Two new female Asian elephants are now on public view at the Smithsonian’s National Zoo and Conservation Biology Institute, after completing their quarantine following their arrival on Nov. 7.
The National Zoo, located at 3001 Connecticut Ave. NW, introduced 19-year-old Trong Nhi (trong-nEE) and her daughter, 9-year-old Nhi Linh (nEE-lin), to the District today, saying that visitors will be able to observe the pair from 10 a.m. to noon daily at the Elephant Community Center.
A gift from the Rotterdam Zoo in South Holland, Netherlands, the mother and daughter pair will be joining five other elephants that already are residents at the Elephant Trails exhibit: females Bozie (47), Kamala (47), Maharani (32) and Swarna (47), as well as a 41-year-old male, Spike.

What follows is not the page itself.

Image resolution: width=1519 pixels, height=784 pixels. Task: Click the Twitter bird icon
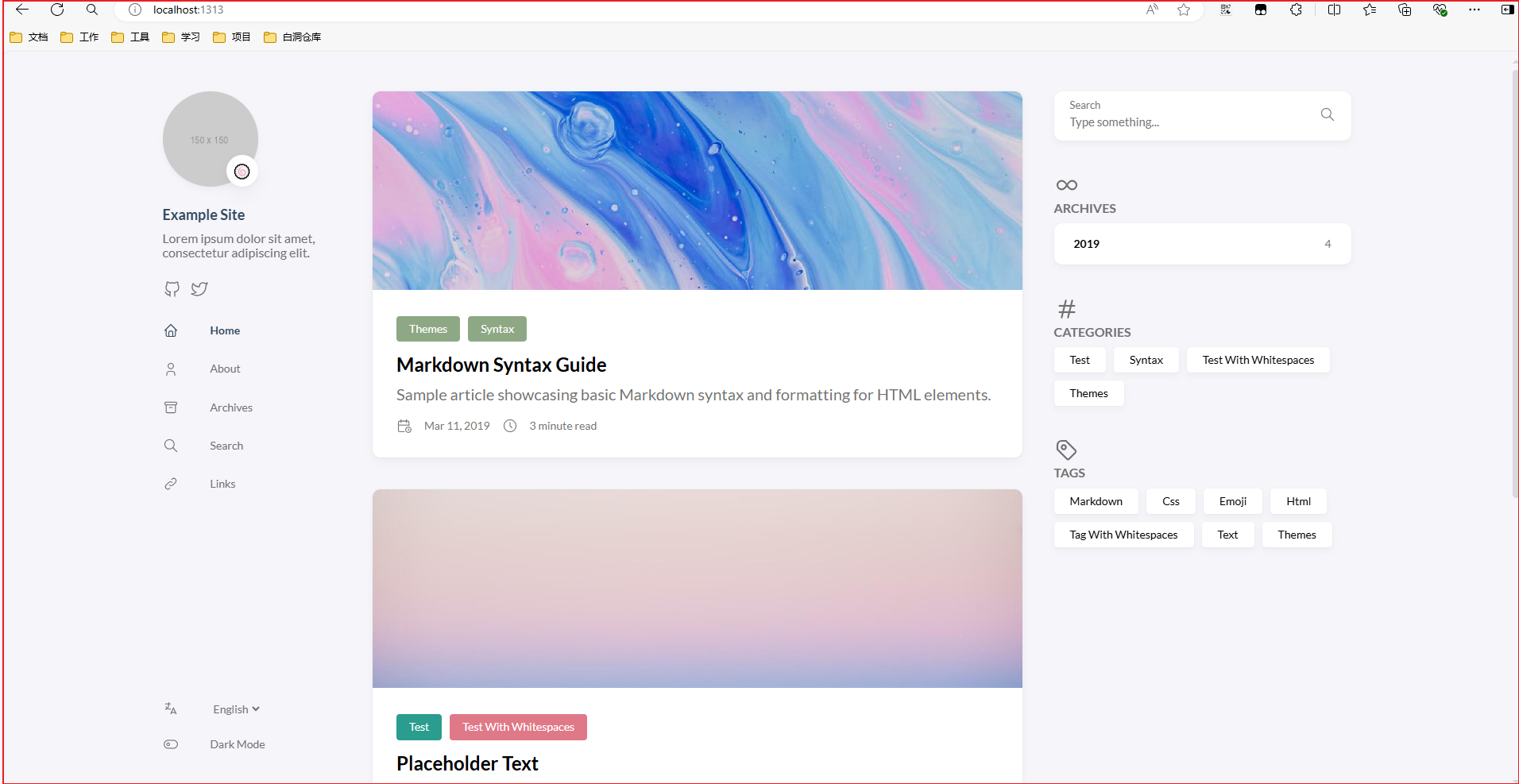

One visitor at the Elephant trails exhibit, Krestel Coffee, told The Wash that it was cool to see the elephants so close up. “It’s awesome that they’re finally able to start introducing the elephants and breeding them, especially since we get to see their interactions like two-feet in front of us,” Coffee said.
“Look at the tusks on that thing,” added Coffee’s friend, Charlie Gabriel, when Spike, the 41-year-old male, entered the enclosure.

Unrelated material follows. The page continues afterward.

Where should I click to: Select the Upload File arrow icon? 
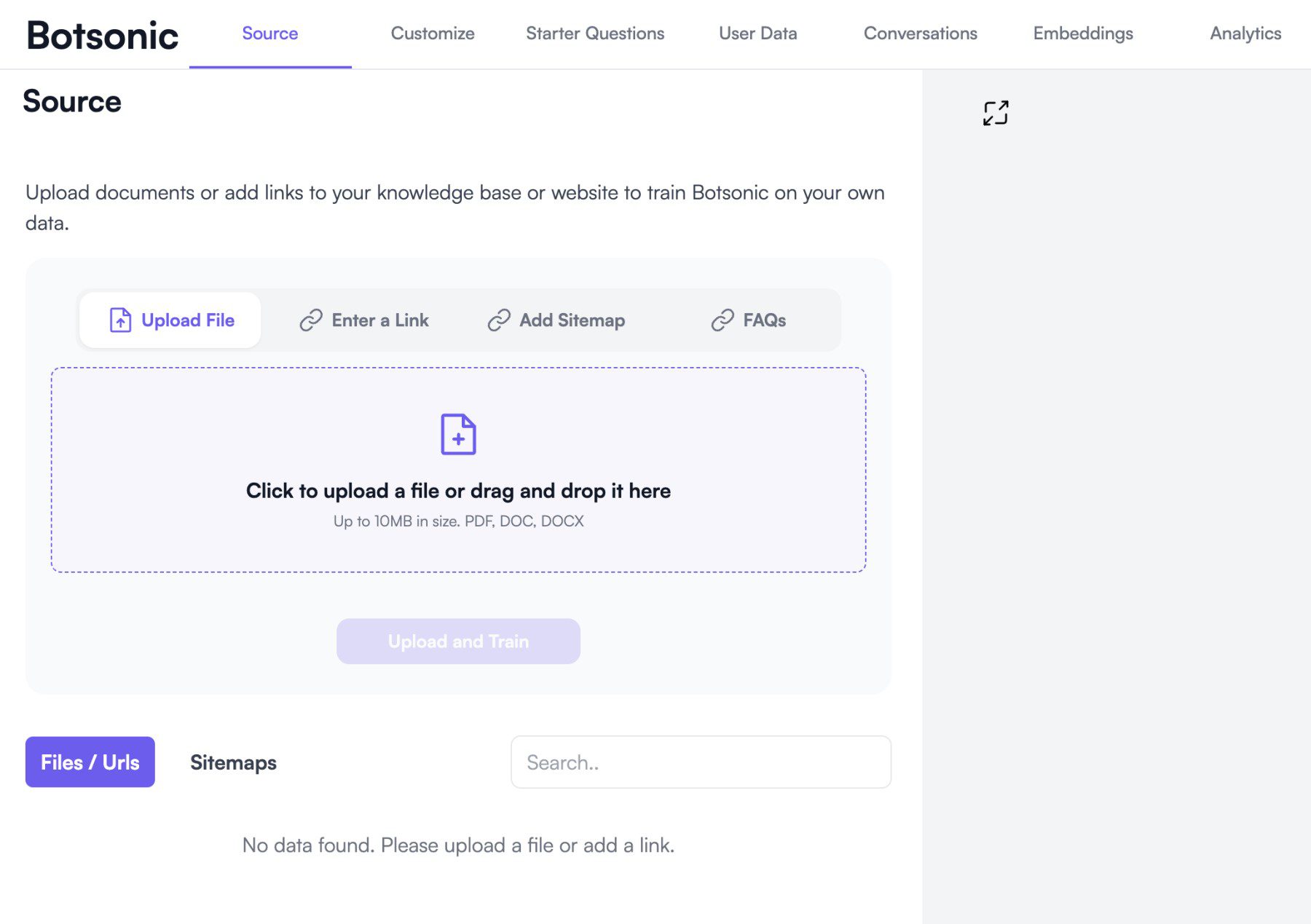point(119,320)
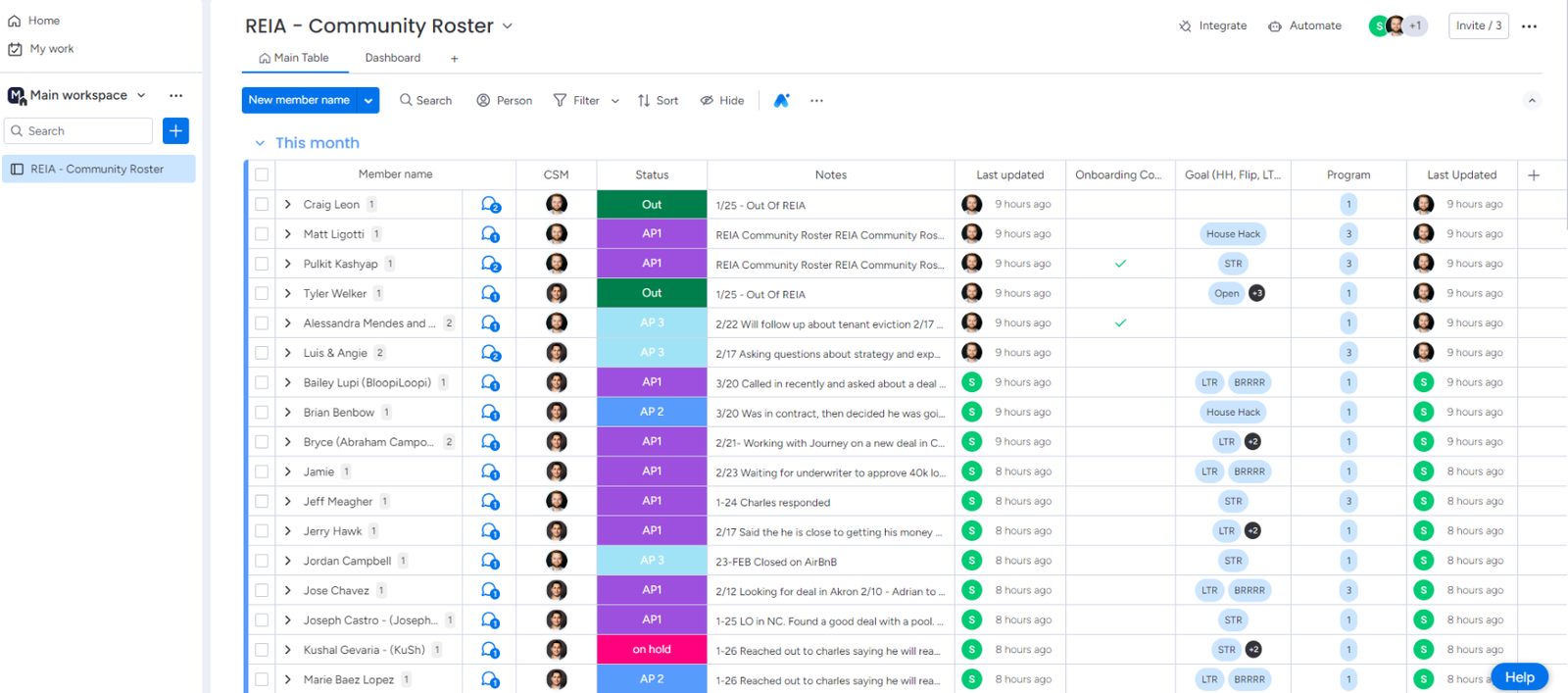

Another visitor The Wash caught admiring the new elephants, Casey Fitzmaurice, emphasized how special this occasion was for him.
“I just happened to visit for a couple of days, so the chance to get to see these massive new elephants on their first day out of quarantine was truly special,” Fitzmaurice said.
Trong Nhi and Nhi Linh have already begun introductions with Spike and the other female elephants, facilitated by the elephant keepers. In these introductions, which the zoo has dubbed “howdy introductions,” the elephant team, allow the elephants to communicate and interact safely from behind a barrier.
Keepers observe these interactions to understand if the elephants are comfortable within each other’s presence, looking for calm and positive movements in their behavior.
One visitor asked a member of the elephant team how the introductions had been going, and he said that Trong Nhi and Nhi Linh’s introduction to Spike earlier today went well, with positive interactions, and ended with the elephants separating on their own.
Based on recommendations in the Association of Zoos and Aquariums’ Species Survival Plan (SSP), the National Zoo plans to breed Trong Nhi and Nhi Linh with Spike in hopes of fortifying the Asian elephant’s declining population in a healthy and genetically diverse manor.
In a press release, Bryan Amaral, acting associate director of animal care, said the National Zoo is thrilled with the progress Trong Nhi and Nhi Linh are making with their transition. Amaral said, “our animal care staff and [the new elephants] continue to learn from and about each other. While this is another sign of our commitment to Asian elephants, it also is significant for the sustainability of the Asian elephant population in North America as well.”
According to the zoo’s press release, the population of Asian elephants that originate from only 13 countries have suffered population decline due to habitat loss, conflict with neighboring human populations and poaching. The International Union for Conservation of Nature considers the species endangered with estimates of between 30,000 to 50,000 Asian elephants remaining.